[Stored items]

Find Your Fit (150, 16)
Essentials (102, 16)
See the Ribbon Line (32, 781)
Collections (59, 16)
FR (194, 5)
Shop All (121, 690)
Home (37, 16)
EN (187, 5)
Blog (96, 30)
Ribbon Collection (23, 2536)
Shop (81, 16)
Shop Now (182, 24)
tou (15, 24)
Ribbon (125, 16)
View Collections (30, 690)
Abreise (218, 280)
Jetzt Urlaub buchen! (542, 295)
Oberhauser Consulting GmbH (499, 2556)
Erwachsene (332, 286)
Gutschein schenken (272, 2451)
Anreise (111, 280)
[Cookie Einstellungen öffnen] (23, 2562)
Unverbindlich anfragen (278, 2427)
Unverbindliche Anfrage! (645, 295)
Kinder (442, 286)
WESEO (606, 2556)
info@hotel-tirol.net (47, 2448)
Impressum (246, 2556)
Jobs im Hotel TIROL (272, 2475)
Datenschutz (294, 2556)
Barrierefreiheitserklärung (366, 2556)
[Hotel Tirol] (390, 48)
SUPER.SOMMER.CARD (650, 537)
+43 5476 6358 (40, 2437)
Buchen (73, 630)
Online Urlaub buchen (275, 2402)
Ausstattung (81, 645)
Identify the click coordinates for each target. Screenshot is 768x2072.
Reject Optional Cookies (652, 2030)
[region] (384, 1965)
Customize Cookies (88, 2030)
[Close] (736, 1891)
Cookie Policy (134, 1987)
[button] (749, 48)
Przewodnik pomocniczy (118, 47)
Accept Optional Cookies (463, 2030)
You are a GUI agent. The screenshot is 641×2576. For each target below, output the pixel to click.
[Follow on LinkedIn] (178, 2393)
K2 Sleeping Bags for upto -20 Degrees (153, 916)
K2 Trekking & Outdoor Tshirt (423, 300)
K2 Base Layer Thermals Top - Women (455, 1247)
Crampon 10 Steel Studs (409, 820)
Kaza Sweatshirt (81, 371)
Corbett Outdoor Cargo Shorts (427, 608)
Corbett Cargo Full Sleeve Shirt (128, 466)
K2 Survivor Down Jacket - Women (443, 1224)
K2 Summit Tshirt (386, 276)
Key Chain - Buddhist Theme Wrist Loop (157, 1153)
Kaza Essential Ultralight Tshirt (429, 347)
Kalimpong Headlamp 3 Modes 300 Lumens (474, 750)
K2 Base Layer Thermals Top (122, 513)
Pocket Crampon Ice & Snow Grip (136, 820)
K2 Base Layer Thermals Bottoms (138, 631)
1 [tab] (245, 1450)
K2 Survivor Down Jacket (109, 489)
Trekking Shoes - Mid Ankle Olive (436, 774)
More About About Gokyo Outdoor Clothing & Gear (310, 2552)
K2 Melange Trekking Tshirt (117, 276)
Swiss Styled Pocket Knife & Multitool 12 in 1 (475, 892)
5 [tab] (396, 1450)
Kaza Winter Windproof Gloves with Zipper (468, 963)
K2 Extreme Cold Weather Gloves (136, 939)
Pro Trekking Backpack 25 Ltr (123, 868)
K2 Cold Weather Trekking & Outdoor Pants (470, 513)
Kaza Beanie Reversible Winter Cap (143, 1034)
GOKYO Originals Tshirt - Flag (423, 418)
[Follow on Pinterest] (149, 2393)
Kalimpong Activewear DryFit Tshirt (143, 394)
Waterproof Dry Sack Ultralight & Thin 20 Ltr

Required action: Return each line of the data that contains the string "Pocket".

Result for this exercise:
Pocket Crampon Ice & Snow Grip (136, 820)
Swiss Styled Pocket Knife & Multitool 12 in 1 (475, 892)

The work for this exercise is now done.